Here are just a few of the reasons that companies choose to partner with Zendesk rather than going it alone:
Built into the only Resolution Platform for service
Zendesk AI Agents, Copilot, QA, Knowledge, and Analytics all run on a single Resolution platform.
Orchestration is already an integral part of the system, integration is guaranteed—it’s built to resolve and it starts working immediately.
Customizable with full control
Customize workflows, triggers, and escalation logic without engineering effort.
- Add global instructions that govern and customize the behavior of your AI agent.
Edit the behavior of our AI systems to adapt to various customer segments you can define on your own.
Zendesk gives admins full control and visibility into how and when our AI systems act, with no dev time required.
Native integrations, no duct tape required
Connects directly to your CRM and knowledge base.
No need for middleware, patchwork, or API gymnastics.

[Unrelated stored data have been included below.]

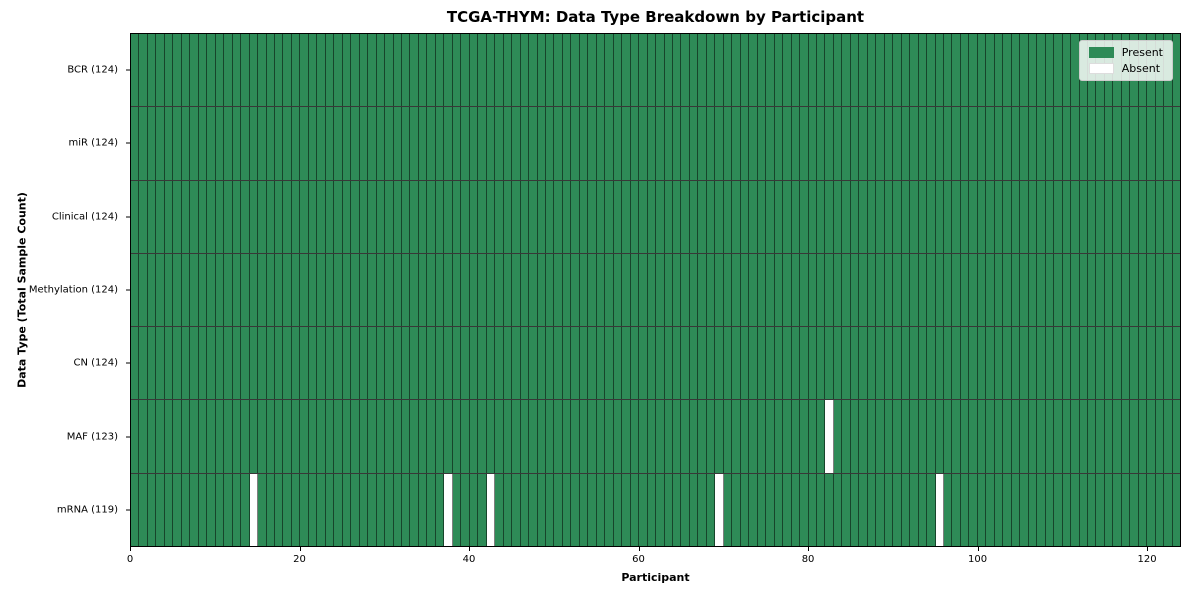 Image resolution: width=1200 pixels, height=600 pixels. What do you see at coordinates (1101, 52) in the screenshot?
I see `present-swatch` at bounding box center [1101, 52].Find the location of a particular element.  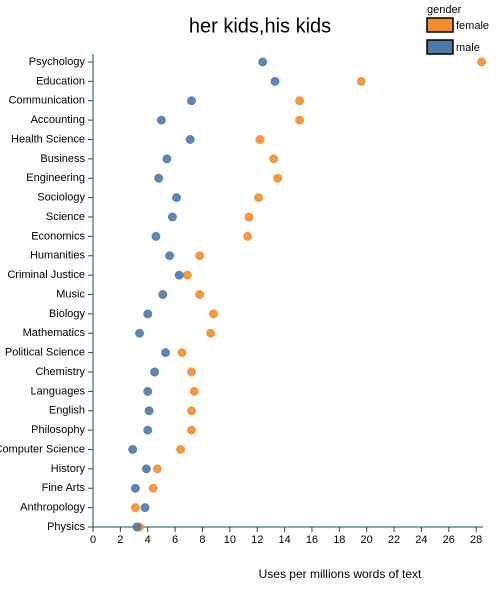

chart-title: her kids,his kids is located at coordinates (260, 26).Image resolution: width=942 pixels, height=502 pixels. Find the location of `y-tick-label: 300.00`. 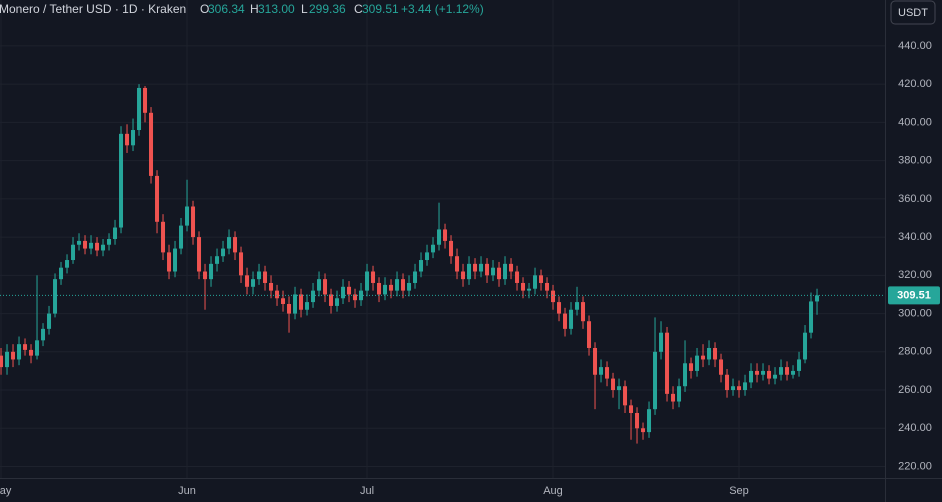

y-tick-label: 300.00 is located at coordinates (915, 313).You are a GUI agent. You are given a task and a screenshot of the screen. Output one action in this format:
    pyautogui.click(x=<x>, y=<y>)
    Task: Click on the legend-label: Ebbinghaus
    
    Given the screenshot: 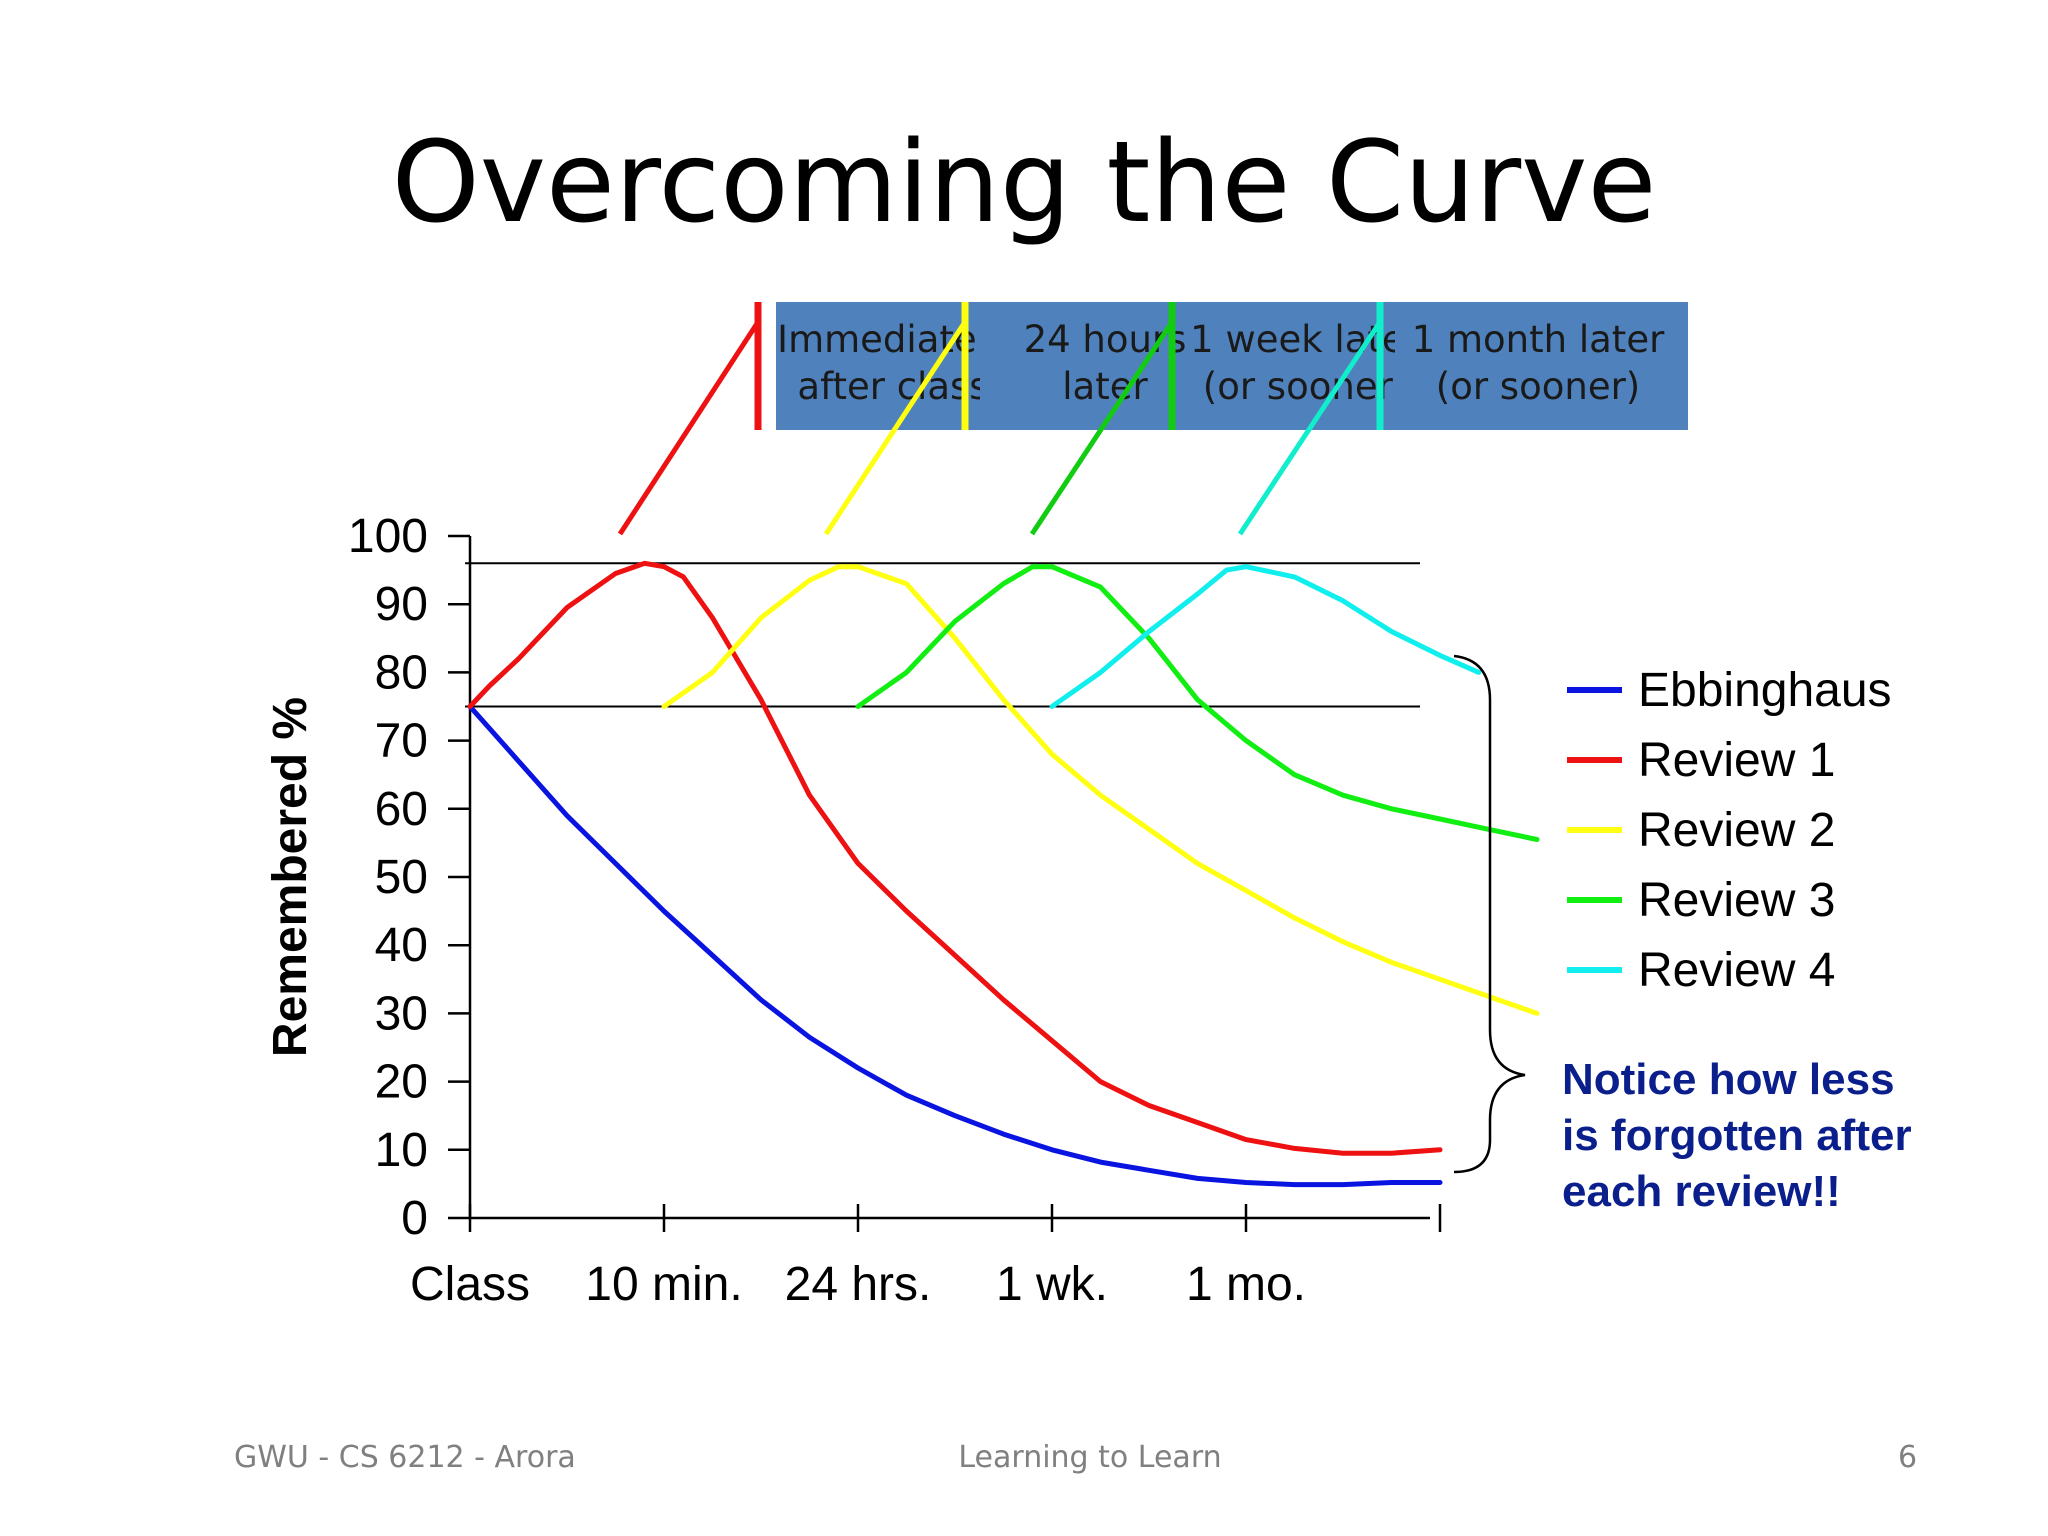 What is the action you would take?
    pyautogui.click(x=1765, y=690)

- Set up any workflow across human and AI with Action Builder
Everything works on day one
Launch in three-clicks without training or dev work. Scale seamlessly across messaging, email, voice, and more – in over 80+ languages.
Bring and use any of your Zendesk or external data source to implement generative replies.
Resolution quality improves over time
- Built-in QA scores 100% of interactions across human and AI agents. Continuous insights and optimization happen automatically – no manual effort, and no data scientists required.
Certs, controls, and compliance already done
HIPAA, SOC 2, GDPR, and ISO 27001 support come built in.
- Zero sharing by default.
Guardrails come standard
- Includes confidence scoring, fallback logic, audit trails, and more, so you don’t have to build your own safety net.
Billing only kicks in when it works
- Only charged when AI fully resolves the issue.
You don’t pay for failure, orchestration, or hosting.
Continuously tested, monitored, and improved
AI performance is regularly benchmarked across use cases so you can trust it’ll work without burning cycles to prove it.
New models, like the latest GPT-5, are evaluated, tested, and deployed in under 24 hours. Every decision is documented and auditable, ensuring transparency and reliability as our AI capabilities evolve.
For companies already partnering with Zendesk, our deep expertise is driving notable results. Learn more from Hello Sugar and Phonero.
Stay focused on what sets you apart
Even well-resourced teams often struggle to match the speed and scale of a platform that’s purpose-built for service—especially when time-to-value matters.
So why start from scratch? Zendesk AI is trained on billions of real-world service interactions and built right into the only Resolution platform for service. That means AI agents backed by our nearly 20 years of industry expertise come fully integrated into your service stack—working hand-in-hand with your ticketing, knowledge, QA, and analytics starting day one.
In the end, the smartest move isn’t to build everything. Put your energy into what makes your business unique, and partner with us to deliver exceptional AI-powered service.